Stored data
-- Opening Marker --
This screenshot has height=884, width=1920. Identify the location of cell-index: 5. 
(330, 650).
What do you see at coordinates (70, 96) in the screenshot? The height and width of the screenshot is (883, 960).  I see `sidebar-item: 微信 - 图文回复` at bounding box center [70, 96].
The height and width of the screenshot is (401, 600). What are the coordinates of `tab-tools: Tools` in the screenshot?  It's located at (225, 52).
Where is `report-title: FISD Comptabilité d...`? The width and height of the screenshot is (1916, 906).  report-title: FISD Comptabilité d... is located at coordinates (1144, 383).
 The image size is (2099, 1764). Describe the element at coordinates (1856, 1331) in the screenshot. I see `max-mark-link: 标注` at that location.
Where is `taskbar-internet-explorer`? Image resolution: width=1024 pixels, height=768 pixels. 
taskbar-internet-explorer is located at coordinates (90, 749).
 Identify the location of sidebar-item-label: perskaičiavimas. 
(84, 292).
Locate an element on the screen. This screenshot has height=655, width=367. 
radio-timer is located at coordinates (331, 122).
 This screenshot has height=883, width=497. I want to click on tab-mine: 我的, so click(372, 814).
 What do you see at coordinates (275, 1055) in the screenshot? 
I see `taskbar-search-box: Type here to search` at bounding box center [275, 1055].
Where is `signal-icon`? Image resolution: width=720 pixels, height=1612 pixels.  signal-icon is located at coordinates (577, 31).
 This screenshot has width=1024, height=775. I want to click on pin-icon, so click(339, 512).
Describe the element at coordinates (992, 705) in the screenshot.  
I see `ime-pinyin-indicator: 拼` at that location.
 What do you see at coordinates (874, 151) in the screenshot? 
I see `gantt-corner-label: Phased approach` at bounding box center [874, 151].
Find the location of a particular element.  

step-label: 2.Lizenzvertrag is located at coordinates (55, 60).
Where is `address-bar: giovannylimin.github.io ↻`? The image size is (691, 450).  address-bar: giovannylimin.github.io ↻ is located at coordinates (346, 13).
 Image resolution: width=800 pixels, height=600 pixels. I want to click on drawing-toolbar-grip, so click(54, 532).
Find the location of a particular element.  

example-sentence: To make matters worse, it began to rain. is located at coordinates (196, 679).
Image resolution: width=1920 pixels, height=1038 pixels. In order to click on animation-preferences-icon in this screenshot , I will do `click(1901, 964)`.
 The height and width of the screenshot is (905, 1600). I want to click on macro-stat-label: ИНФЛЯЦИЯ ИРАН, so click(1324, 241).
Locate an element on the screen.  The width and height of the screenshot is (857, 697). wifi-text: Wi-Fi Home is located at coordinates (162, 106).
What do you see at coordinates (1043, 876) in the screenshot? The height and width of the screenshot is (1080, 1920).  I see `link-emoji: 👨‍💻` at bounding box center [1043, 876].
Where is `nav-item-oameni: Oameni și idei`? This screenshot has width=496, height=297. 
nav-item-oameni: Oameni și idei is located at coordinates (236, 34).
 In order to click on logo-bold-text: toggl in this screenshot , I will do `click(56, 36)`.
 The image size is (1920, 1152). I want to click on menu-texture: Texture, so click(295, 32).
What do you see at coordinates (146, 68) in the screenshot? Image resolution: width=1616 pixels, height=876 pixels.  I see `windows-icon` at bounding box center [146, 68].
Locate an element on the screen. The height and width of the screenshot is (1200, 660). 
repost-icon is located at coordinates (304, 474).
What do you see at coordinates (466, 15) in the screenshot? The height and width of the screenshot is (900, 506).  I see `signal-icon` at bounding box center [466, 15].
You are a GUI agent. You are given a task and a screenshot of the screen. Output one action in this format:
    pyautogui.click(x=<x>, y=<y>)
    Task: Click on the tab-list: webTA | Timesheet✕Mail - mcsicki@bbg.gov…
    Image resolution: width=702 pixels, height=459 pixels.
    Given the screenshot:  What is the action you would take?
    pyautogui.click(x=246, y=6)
-- Closing Marker --
Written task: Please express every line of the records above as a JSON list of strings, one string per line, leaving out blank lines.

Response:
[
  "This screenshot has height=884, width=1920. Identify the location of cell-index: 5. ",
  "(330, 650).",
  "What do you see at coordinates (70, 96) in the screenshot? The height and width of the screenshot is (883, 960).  I see `sidebar-item: 微信 - 图文回复` at bounding box center [70, 96].",
  "The height and width of the screenshot is (401, 600). What are the coordinates of `tab-tools: Tools` in the screenshot?  It's located at (225, 52).",
  "Where is `report-title: FISD Comptabilité d...`? The width and height of the screenshot is (1916, 906).  report-title: FISD Comptabilité d... is located at coordinates (1144, 383).",
  " The image size is (2099, 1764). Describe the element at coordinates (1856, 1331) in the screenshot. I see `max-mark-link: 标注` at that location.",
  "Where is `taskbar-internet-explorer`? Image resolution: width=1024 pixels, height=768 pixels. ",
  "taskbar-internet-explorer is located at coordinates (90, 749).",
  " Identify the location of sidebar-item-label: perskaičiavimas. ",
  "(84, 292).",
  "Locate an element on the screen. This screenshot has height=655, width=367. ",
  "radio-timer is located at coordinates (331, 122).",
  " This screenshot has height=883, width=497. I want to click on tab-mine: 我的, so click(372, 814).",
  " What do you see at coordinates (275, 1055) in the screenshot? ",
  "I see `taskbar-search-box: Type here to search` at bounding box center [275, 1055].",
  "Where is `signal-icon`? Image resolution: width=720 pixels, height=1612 pixels.  signal-icon is located at coordinates (577, 31).",
  " This screenshot has width=1024, height=775. I want to click on pin-icon, so click(339, 512).",
  "Describe the element at coordinates (992, 705) in the screenshot.  ",
  "I see `ime-pinyin-indicator: 拼` at that location.",
  " What do you see at coordinates (874, 151) in the screenshot? ",
  "I see `gantt-corner-label: Phased approach` at bounding box center [874, 151].",
  "Find the location of a particular element.  ",
  "step-label: 2.Lizenzvertrag is located at coordinates (55, 60).",
  "Where is `address-bar: giovannylimin.github.io ↻`? The image size is (691, 450).  address-bar: giovannylimin.github.io ↻ is located at coordinates (346, 13).",
  " Image resolution: width=800 pixels, height=600 pixels. I want to click on drawing-toolbar-grip, so click(54, 532).",
  "Find the location of a particular element.  ",
  "example-sentence: To make matters worse, it began to rain. is located at coordinates (196, 679).",
  "Image resolution: width=1920 pixels, height=1038 pixels. In order to click on animation-preferences-icon in this screenshot , I will do `click(1901, 964)`.",
  " The height and width of the screenshot is (905, 1600). I want to click on macro-stat-label: ИНФЛЯЦИЯ ИРАН, so click(1324, 241).",
  "Locate an element on the screen.  The width and height of the screenshot is (857, 697). wifi-text: Wi-Fi Home is located at coordinates (162, 106).",
  "What do you see at coordinates (1043, 876) in the screenshot? The height and width of the screenshot is (1080, 1920).  I see `link-emoji: 👨‍💻` at bounding box center [1043, 876].",
  "Where is `nav-item-oameni: Oameni și idei`? This screenshot has width=496, height=297. ",
  "nav-item-oameni: Oameni și idei is located at coordinates (236, 34).",
  " In order to click on logo-bold-text: toggl in this screenshot , I will do `click(56, 36)`.",
  " The image size is (1920, 1152). I want to click on menu-texture: Texture, so click(295, 32).",
  "What do you see at coordinates (146, 68) in the screenshot? Image resolution: width=1616 pixels, height=876 pixels.  I see `windows-icon` at bounding box center [146, 68].",
  "Locate an element on the screen. The height and width of the screenshot is (1200, 660). ",
  "repost-icon is located at coordinates (304, 474).",
  "What do you see at coordinates (466, 15) in the screenshot? The height and width of the screenshot is (900, 506).  I see `signal-icon` at bounding box center [466, 15].",
  "You are a GUI agent. You are given a task and a screenshot of the screen. Output one action in this format:",
  "    pyautogui.click(x=<x>, y=<y>)",
  "    Task: Click on the tab-list: webTA | Timesheet✕Mail - mcsicki@bbg.gov…",
  "    Image resolution: width=702 pixels, height=459 pixels.",
  "    Given the screenshot:  What is the action you would take?",
  "    pyautogui.click(x=246, y=6)"
]